Clinically Relevant <em>Escherichia</em><em>coli</em> Isolates from Process Waters and Wastewater of Poultry and Pig Slaughterhouses in Germany

Microorganisms. 2021 Mar 28;9(4):698. doi: 10.3390/microorganisms9040698.


Escherichia coli is frequently associated with multiple antimicrobial resistances and a major cause of bacterial extraintestinal infections in livestock and humans. However, data on the epidemiology of (i) multidrug-resistant (MDR) and (ii) extraintestinal pathogenic E. coli (ExPEC) in poultry and pig slaughterhouses in Germany is currently lacking. Selected E. coli isolates (n = 71) with phenotypic resistance to cephalosporins from two poultry and two pig slaughterhouses expressing high MDR rates (combined resistance to piperacillin, cefotaxime and/or ceftazidime, and ciprofloxacin) of 51.4% and 58.3%, respectively, were analyzed by whole-genome sequencing.
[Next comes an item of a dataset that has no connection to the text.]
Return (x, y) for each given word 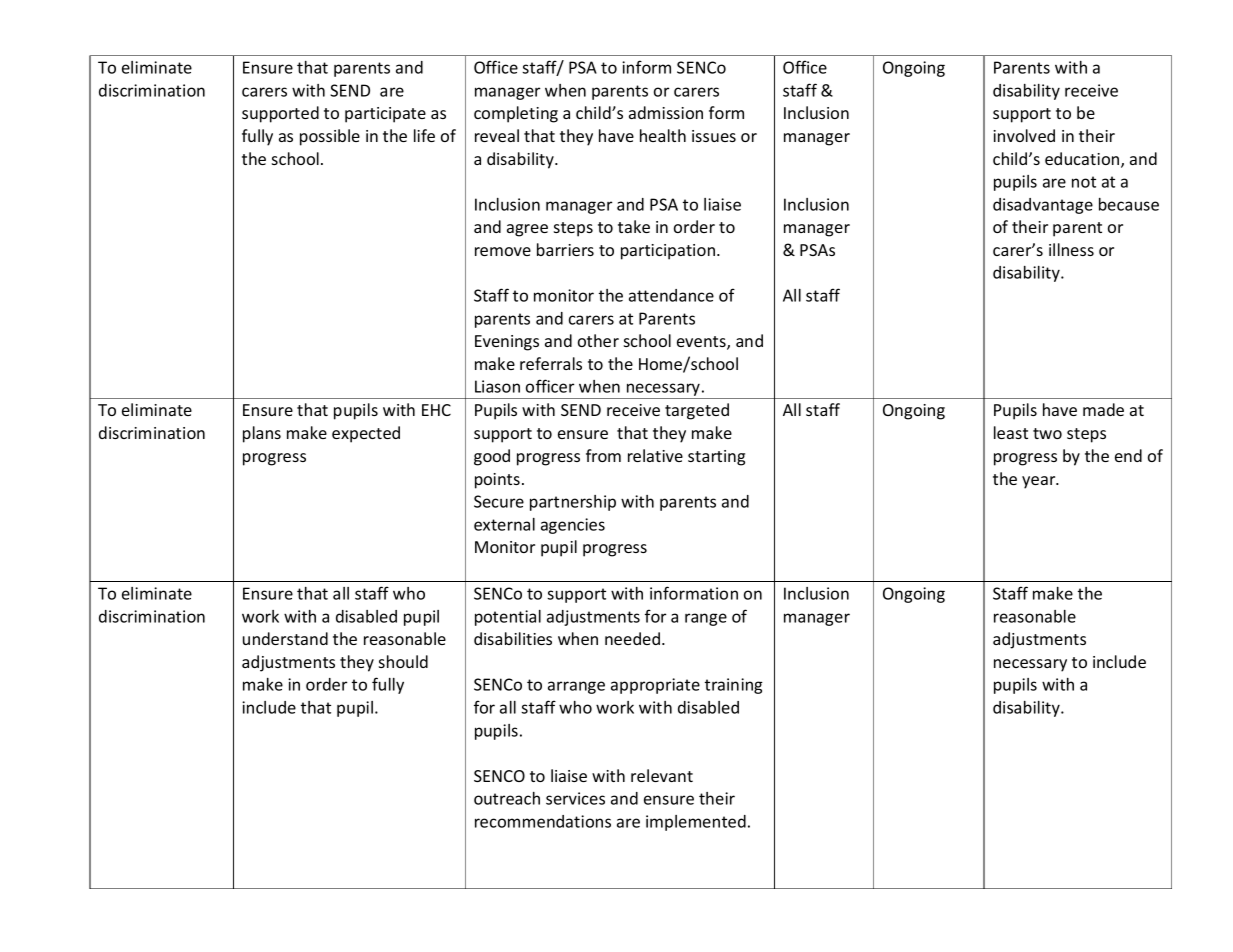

They constituted a reservoir for 53 different antimicrobial resistance determinants and were assigned various sequence types, including high-risk clones involved in human infections worldwide. An ExPEC pathotype was detected in 17.1% and 5.6% of the isolates from poultry and pig slaughterhouses, respectively. Worryingly, they were recovered from scalding water and eviscerators, indicating an increased risk for cross-contaminations. Uropathogenic E. coli (UPEC) were detected in the effluent of an in-house wastewater treatment plant (WWTP) of a poultry slaughterhouse, facilitating their further dissemination into surface waters. Our study provides important information on the molecular characteristics of (i) MDR, as well as (ii) ExPEC and UPEC regarding their clonal structure, antimicrobial resistance and virulence factors. Based on their clinical importance and pathogenic potential, the risk of slaughterhouse employees' exposure cannot be ruled out. Through cross-contamination, these MDR E. coli pathotypes may be introduced into the food chain. Moreover, inadequate wastewater treatment may contribute to the dissemination of UPEC into surface waters, as shown for other WWTPs.